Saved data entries
===============
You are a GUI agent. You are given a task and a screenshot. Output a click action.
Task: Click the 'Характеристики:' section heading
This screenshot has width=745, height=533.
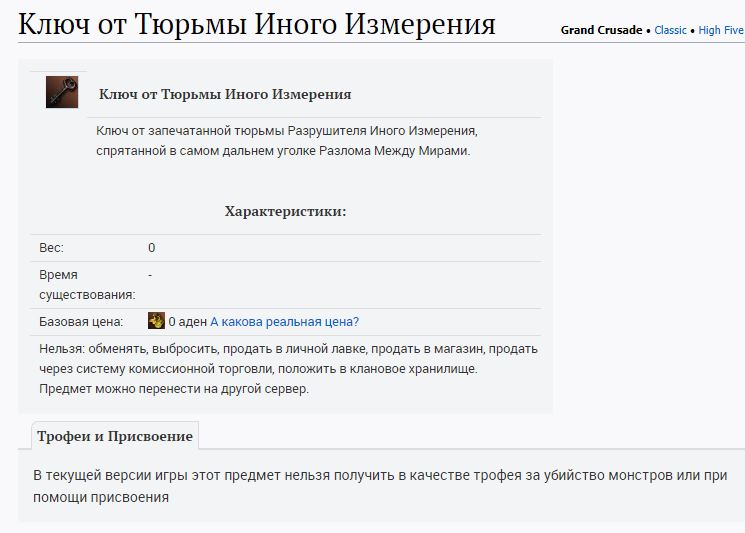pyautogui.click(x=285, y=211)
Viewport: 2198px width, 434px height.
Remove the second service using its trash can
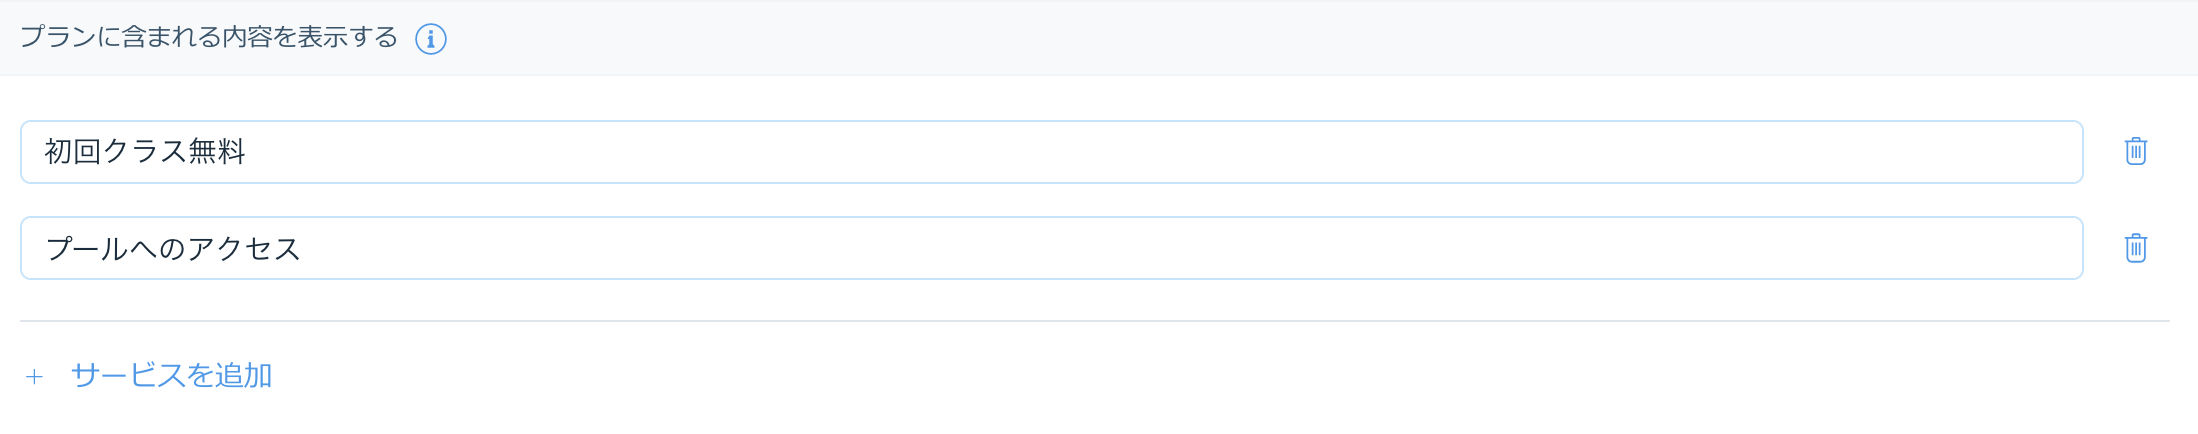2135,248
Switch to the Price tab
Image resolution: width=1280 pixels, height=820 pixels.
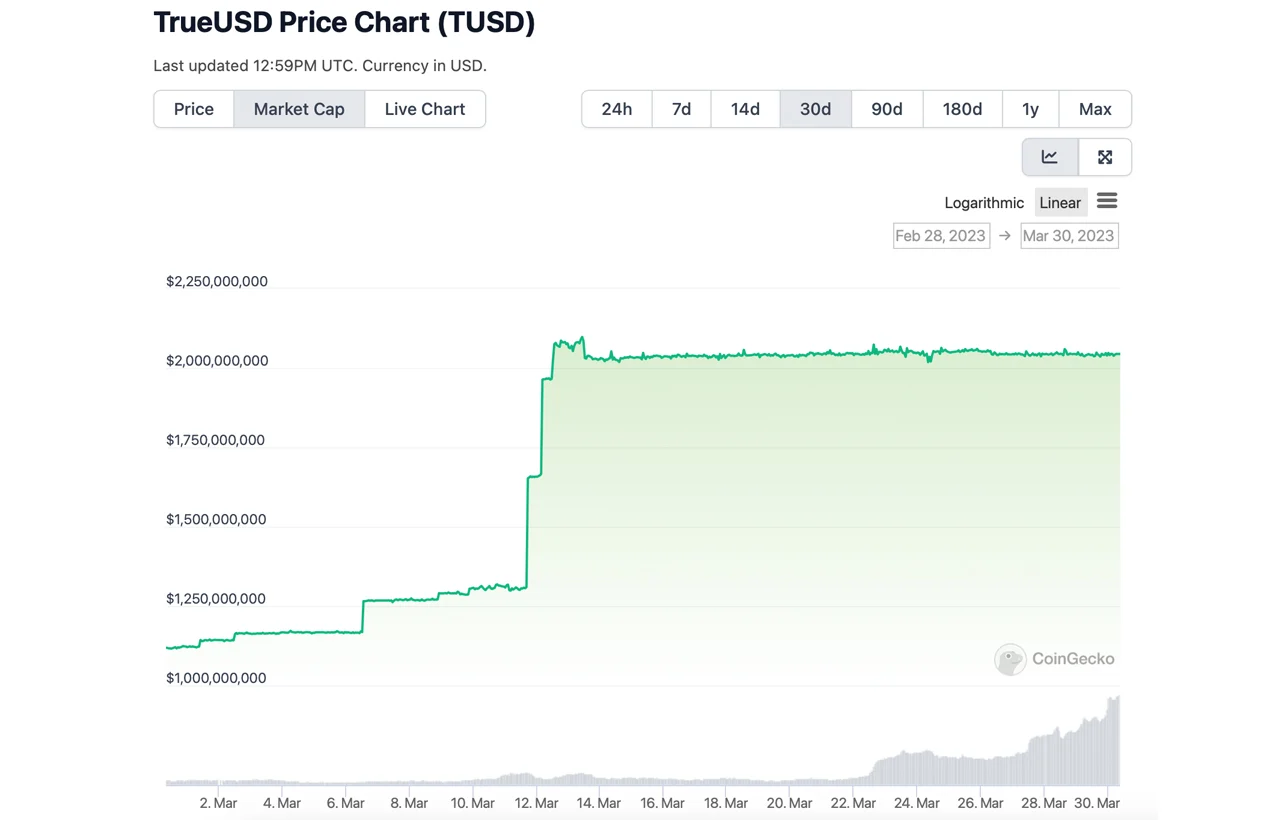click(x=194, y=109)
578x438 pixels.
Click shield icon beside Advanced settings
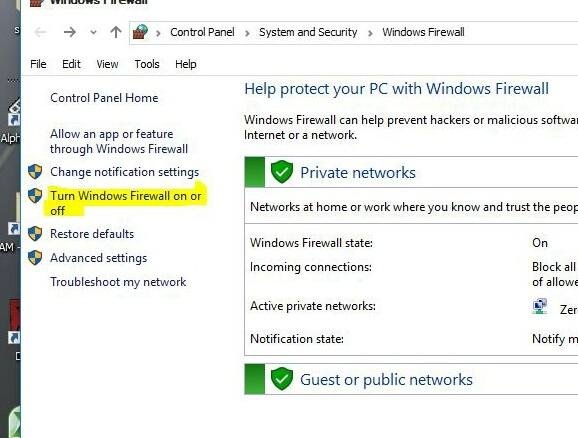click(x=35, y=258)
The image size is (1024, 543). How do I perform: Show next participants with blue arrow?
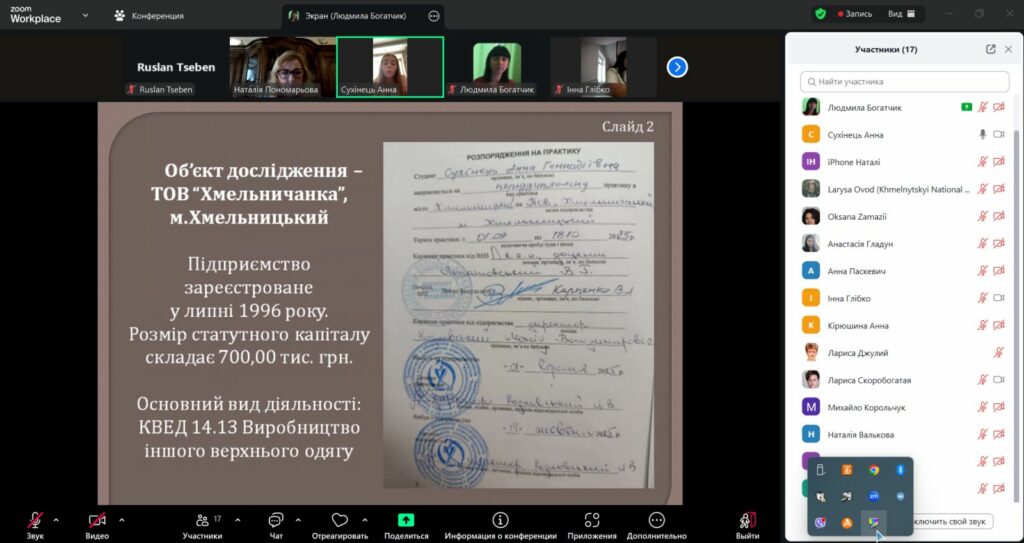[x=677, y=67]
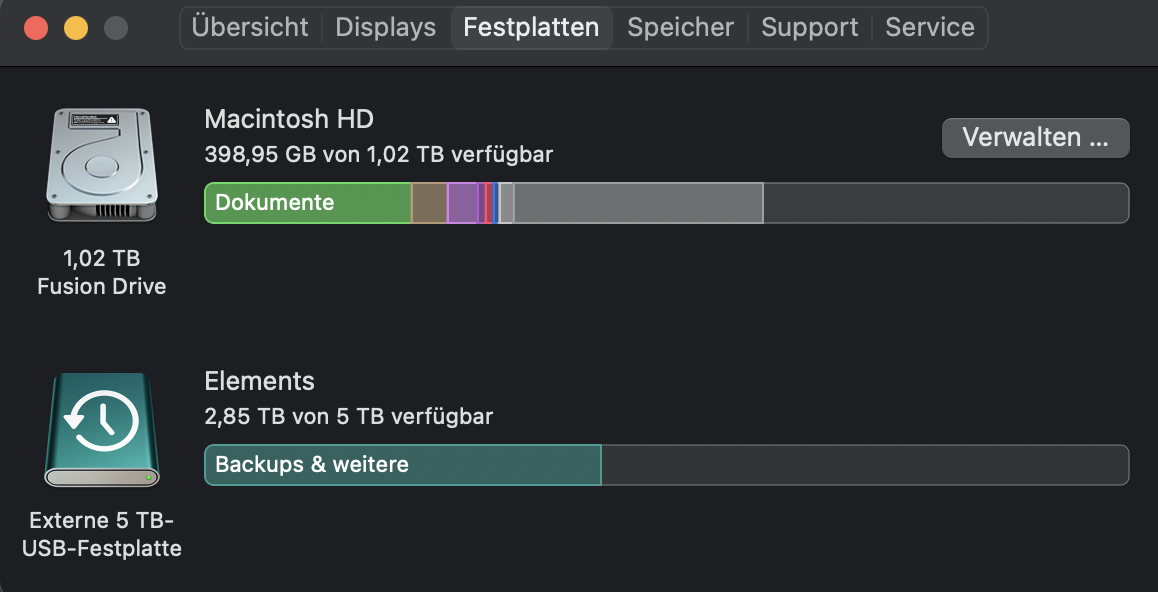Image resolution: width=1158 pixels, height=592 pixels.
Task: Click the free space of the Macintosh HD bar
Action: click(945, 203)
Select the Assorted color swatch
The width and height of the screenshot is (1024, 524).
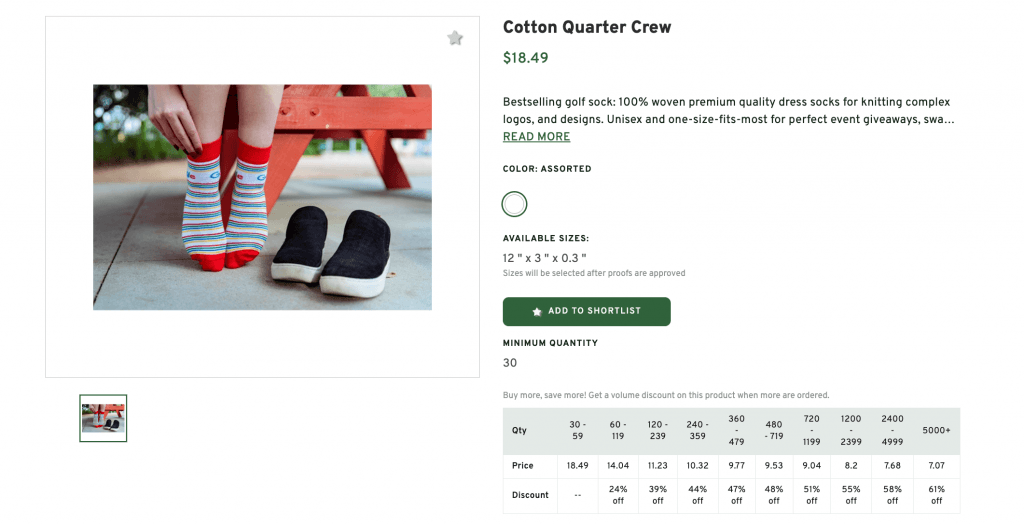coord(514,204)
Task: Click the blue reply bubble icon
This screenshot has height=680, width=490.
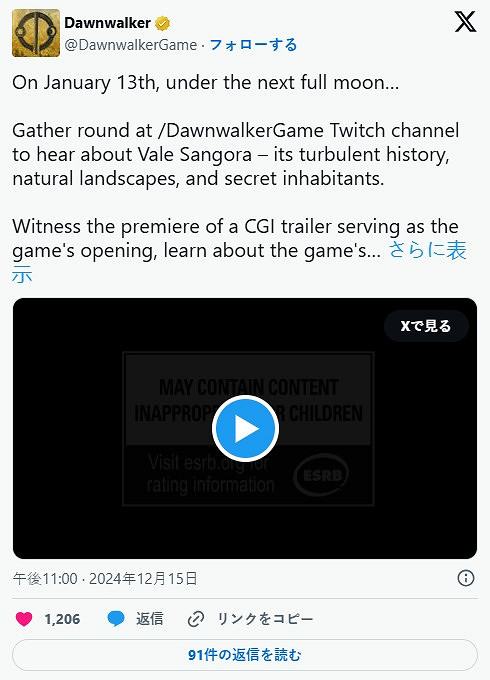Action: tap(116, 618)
===============
WHAT TO PRODUCE: Apart from the images, the entries above must be returned without alteration.

SOLUTION FOR THIS TASK:
You are a GUI agent. You are given a task and a screenshot. Output a click action.
Task: Click the 'Характеристики:' section heading
This screenshot has width=745, height=533.
pyautogui.click(x=285, y=211)
Viewport: 2198px width, 434px height.
Remove the second service using its trash can
2135,248
Switch to the Price tab
Image resolution: width=1280 pixels, height=820 pixels.
click(x=194, y=109)
578x438 pixels.
Click shield icon beside Advanced settings
click(x=35, y=258)
The image size is (1024, 543). How do I perform: Show next participants with blue arrow?
[x=677, y=67]
Image resolution: width=1158 pixels, height=592 pixels.
Task: Click the free space of the Macintosh HD bar
Action: click(945, 203)
Select the Assorted color swatch
The width and height of the screenshot is (1024, 524).
coord(514,204)
Task: Click the blue reply bubble icon
This screenshot has height=680, width=490.
Action: tap(116, 618)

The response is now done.